Saved entries
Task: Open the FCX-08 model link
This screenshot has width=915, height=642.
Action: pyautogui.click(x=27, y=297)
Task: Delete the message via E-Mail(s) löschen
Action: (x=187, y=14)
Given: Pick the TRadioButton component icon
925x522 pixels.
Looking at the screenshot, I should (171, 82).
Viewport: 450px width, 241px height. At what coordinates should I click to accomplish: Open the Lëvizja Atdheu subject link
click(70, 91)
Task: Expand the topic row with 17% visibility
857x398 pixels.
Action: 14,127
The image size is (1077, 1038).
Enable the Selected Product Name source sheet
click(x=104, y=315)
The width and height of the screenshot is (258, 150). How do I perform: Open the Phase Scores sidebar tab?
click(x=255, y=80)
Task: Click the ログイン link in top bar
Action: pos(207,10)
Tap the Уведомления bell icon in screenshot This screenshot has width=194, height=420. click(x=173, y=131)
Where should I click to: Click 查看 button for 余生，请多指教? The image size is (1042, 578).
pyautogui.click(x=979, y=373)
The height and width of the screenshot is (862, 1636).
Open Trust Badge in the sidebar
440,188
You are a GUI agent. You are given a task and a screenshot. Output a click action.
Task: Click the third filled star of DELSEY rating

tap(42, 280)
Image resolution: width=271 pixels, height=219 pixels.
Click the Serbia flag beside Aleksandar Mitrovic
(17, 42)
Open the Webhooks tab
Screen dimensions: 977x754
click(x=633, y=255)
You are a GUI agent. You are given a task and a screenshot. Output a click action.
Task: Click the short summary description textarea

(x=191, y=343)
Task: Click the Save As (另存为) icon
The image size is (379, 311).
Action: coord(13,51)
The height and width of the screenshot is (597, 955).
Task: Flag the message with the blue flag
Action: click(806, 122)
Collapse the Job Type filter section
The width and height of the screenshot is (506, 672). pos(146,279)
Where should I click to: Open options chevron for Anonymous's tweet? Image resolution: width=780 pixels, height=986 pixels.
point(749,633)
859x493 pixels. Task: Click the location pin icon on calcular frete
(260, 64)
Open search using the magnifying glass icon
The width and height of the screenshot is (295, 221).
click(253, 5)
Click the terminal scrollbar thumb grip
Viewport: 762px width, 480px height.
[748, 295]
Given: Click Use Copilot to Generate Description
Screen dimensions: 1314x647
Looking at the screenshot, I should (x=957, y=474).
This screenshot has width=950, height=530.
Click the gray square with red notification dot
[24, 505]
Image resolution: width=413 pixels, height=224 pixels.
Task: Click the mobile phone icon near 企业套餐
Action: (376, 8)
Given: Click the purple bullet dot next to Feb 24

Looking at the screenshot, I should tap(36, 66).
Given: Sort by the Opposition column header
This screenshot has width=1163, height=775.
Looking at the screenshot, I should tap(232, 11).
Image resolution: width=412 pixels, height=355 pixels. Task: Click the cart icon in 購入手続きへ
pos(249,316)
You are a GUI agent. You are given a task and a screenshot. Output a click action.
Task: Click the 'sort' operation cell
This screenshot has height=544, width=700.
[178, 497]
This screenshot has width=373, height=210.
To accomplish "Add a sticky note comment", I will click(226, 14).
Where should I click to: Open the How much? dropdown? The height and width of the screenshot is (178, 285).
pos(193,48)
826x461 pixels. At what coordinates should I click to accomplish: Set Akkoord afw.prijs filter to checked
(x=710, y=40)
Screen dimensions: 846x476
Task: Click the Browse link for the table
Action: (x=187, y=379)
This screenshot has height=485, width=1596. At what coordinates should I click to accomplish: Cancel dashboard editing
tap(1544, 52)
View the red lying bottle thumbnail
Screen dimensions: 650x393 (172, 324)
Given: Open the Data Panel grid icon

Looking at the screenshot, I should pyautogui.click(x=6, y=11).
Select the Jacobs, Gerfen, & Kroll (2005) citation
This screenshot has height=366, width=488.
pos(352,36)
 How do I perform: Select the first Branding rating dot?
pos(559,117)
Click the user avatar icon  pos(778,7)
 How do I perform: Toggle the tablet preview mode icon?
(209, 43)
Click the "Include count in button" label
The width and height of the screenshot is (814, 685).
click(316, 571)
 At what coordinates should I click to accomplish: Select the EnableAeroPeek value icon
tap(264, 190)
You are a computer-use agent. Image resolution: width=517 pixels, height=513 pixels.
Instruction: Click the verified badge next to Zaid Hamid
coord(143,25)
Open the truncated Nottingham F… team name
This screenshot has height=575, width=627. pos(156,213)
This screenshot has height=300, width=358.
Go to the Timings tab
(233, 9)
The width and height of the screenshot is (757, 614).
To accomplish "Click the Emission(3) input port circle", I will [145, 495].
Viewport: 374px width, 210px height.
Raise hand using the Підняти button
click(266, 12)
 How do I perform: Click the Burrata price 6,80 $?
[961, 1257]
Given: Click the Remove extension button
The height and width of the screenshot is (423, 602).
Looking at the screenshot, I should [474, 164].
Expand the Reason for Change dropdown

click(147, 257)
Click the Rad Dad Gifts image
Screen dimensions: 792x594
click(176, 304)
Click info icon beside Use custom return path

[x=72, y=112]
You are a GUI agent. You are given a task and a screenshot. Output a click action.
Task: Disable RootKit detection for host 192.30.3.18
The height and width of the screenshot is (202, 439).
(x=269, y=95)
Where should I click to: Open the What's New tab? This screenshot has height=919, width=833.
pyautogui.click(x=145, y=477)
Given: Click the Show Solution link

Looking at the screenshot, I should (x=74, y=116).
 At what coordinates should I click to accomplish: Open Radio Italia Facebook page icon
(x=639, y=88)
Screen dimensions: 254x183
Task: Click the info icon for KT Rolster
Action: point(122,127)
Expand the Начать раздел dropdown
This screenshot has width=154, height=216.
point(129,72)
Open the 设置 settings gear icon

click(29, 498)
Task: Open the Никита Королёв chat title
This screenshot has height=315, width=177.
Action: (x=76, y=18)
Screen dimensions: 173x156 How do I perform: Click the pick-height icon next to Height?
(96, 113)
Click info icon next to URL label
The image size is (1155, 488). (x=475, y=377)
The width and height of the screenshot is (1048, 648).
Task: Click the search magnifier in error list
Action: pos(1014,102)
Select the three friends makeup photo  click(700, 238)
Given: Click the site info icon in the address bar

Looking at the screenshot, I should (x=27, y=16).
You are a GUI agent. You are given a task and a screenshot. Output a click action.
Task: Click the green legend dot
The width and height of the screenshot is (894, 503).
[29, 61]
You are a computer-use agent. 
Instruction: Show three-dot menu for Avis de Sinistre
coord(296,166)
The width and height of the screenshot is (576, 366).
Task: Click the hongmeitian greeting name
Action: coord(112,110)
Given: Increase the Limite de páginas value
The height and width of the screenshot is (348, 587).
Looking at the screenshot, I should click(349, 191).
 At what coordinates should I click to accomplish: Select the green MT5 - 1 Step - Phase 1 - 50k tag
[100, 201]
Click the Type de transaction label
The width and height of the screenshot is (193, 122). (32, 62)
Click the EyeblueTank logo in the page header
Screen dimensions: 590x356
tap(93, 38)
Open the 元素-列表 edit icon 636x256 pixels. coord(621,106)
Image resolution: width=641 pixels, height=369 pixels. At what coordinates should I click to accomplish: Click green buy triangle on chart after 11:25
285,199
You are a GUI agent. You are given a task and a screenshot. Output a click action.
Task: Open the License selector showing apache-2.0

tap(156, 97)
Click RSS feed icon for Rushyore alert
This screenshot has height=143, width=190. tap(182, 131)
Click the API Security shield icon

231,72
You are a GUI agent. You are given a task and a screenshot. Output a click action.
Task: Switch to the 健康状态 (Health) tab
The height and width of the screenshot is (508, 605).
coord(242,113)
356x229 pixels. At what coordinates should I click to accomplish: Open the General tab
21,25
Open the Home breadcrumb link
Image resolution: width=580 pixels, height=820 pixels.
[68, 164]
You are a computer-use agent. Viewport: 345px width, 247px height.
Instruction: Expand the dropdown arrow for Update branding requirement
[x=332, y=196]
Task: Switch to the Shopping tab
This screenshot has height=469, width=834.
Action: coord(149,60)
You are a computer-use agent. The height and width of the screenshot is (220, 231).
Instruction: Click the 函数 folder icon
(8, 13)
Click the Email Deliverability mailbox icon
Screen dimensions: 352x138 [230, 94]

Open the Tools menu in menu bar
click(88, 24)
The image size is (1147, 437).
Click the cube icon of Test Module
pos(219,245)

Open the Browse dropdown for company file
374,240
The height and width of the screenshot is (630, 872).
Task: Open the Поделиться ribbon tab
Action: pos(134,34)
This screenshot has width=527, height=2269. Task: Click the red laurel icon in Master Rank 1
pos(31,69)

Task to carry out: Which lines of the entries contain "computer"? Count them and write only the number.

Task output: 4